Two modes of recruiting Cse4. (A) Yeast chromosomal centromeres (CENs) are 125 bp and contain highly homologous CDE I and III sequences and a CDE II (86–98% adenosine-thymidine rich) that are the same length but are variable in sequence across all centromeres. The CBF3 complex proteins bind to the CDE III element and help recruit Cse4 to assemble a single Cse4 nucleosome most likely at CDE II. For simplicity, only the CBF3 complex and Mif2 are shown. (B) The STB loci of 2-μm plasmids consist of proximal STB repeats (each repeat is ∼60% adenosine-thymidine rich and 125 bp in length) and a distal STB element that acts as a transcriptional silencer and is important for STB function. No CBF3 complex proteins are known to localize to STB, and Cse4 recruitment at STB is independent of Ndc10 function. Instead, this recruitment relies on the plasmid-encoded Rep1 and Rep2 proteins and the RSC2 chromatin remodeling complex.

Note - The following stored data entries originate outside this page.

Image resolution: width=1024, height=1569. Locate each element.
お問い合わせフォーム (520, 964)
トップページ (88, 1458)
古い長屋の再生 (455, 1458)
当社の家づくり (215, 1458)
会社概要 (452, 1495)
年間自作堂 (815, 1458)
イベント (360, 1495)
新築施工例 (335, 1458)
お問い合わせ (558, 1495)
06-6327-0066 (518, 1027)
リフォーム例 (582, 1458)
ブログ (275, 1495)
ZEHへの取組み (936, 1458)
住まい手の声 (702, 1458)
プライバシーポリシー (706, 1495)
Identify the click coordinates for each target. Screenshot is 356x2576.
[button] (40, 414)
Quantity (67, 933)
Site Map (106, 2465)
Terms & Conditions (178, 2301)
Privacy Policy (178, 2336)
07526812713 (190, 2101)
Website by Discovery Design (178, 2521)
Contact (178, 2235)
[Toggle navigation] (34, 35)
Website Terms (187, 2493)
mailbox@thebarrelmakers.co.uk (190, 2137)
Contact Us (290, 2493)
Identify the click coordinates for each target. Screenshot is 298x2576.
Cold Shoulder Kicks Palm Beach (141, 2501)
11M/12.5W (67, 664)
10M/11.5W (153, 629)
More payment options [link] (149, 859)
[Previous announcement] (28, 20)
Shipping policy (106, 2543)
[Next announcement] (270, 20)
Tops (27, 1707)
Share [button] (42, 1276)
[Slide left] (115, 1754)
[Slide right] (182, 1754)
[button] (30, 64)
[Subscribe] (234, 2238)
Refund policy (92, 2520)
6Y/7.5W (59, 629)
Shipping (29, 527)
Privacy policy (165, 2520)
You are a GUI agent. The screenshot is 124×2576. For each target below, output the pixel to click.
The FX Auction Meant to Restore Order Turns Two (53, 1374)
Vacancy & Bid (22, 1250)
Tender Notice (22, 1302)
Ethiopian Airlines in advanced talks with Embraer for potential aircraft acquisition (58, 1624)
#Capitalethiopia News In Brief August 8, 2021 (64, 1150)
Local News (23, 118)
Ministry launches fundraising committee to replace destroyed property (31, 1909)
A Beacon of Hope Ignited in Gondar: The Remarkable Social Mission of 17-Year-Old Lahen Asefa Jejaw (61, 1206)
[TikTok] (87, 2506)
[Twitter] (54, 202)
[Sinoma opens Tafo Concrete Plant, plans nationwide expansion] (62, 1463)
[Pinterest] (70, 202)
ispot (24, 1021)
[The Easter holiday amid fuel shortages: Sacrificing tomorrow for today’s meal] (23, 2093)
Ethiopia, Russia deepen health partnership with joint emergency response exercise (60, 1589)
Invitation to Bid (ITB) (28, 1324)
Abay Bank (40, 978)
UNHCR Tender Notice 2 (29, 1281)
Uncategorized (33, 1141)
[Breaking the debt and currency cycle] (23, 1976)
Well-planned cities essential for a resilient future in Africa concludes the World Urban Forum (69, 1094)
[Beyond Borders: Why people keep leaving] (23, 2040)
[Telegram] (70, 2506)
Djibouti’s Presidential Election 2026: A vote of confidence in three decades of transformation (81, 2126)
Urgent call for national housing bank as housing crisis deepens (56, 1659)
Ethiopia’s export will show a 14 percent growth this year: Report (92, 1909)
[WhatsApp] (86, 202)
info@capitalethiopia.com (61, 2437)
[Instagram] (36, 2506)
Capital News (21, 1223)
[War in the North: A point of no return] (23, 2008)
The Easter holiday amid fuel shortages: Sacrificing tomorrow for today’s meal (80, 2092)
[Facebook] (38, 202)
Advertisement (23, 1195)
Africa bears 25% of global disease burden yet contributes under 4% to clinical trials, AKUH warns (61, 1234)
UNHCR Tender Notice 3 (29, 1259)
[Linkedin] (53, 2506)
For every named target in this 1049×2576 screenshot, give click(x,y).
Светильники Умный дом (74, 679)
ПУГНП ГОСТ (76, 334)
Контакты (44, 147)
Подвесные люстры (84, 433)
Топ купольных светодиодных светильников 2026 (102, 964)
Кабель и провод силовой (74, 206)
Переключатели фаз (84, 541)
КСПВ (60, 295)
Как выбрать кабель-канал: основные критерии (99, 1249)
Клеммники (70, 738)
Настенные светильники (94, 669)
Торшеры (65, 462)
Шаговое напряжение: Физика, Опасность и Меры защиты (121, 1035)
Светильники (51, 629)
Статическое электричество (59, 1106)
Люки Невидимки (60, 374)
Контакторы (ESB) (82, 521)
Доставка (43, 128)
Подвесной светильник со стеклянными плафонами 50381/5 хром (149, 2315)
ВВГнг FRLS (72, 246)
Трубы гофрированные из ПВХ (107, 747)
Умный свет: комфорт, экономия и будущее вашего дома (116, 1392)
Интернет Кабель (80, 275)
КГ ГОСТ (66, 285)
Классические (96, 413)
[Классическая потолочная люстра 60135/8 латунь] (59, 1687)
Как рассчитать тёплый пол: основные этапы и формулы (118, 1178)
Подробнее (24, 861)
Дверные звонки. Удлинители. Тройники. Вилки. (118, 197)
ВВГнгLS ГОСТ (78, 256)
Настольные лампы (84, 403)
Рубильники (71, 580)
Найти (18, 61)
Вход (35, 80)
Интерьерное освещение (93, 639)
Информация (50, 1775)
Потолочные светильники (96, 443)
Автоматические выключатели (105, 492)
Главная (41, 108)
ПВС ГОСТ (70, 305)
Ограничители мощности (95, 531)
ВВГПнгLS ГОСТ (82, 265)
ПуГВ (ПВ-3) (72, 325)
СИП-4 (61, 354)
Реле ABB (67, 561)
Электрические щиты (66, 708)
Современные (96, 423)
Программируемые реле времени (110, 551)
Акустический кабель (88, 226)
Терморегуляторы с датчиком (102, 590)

Centromere function is under extremely strong constraints in budding yeasts, and the general architecture of CEN sequences has been largely preserved over tens of millions of years (Fig. 2 A). In contrast, STB loci are highly variable in sequence and especially in length even within S. cerevisiae (Fig. 2 B; Rank et al., 1994b). Previous studies have strongly suggested that this is a result of antagonism between 2-μm plasmids and their host cells (Murray et al., 1988; Rank et al., 1994a), as the latter try to evolve genetic solutions to their 2-μm infestations. In addition, 2-μm plasmid alleles compete with each other for survival within yeast cells (Rank et al., 1994a). This means that Cse4 is forced to negotiate with both very slowly evolving (CEN) as well as extremely rapidly evolving (STB) centromeres, which is an interesting challenge for an essential histone.

Figure 2.

(A) The 16 S. cerevisiae centromeres share many highly conserved features with each other and with the eight centromeres of Kluyveromyces lactis, indicating a high degree of sequence constraint, especially in CDE III. (B) Two types of 2-μm plasmids have been found in S. cerevisiae. Type I plasmids are quite similar to each other in size and sequence but are only 70% identical in sequence to type II plasmids, which also have a high degree of length variation that appears to bear functional consequences for 2-μm partitioning.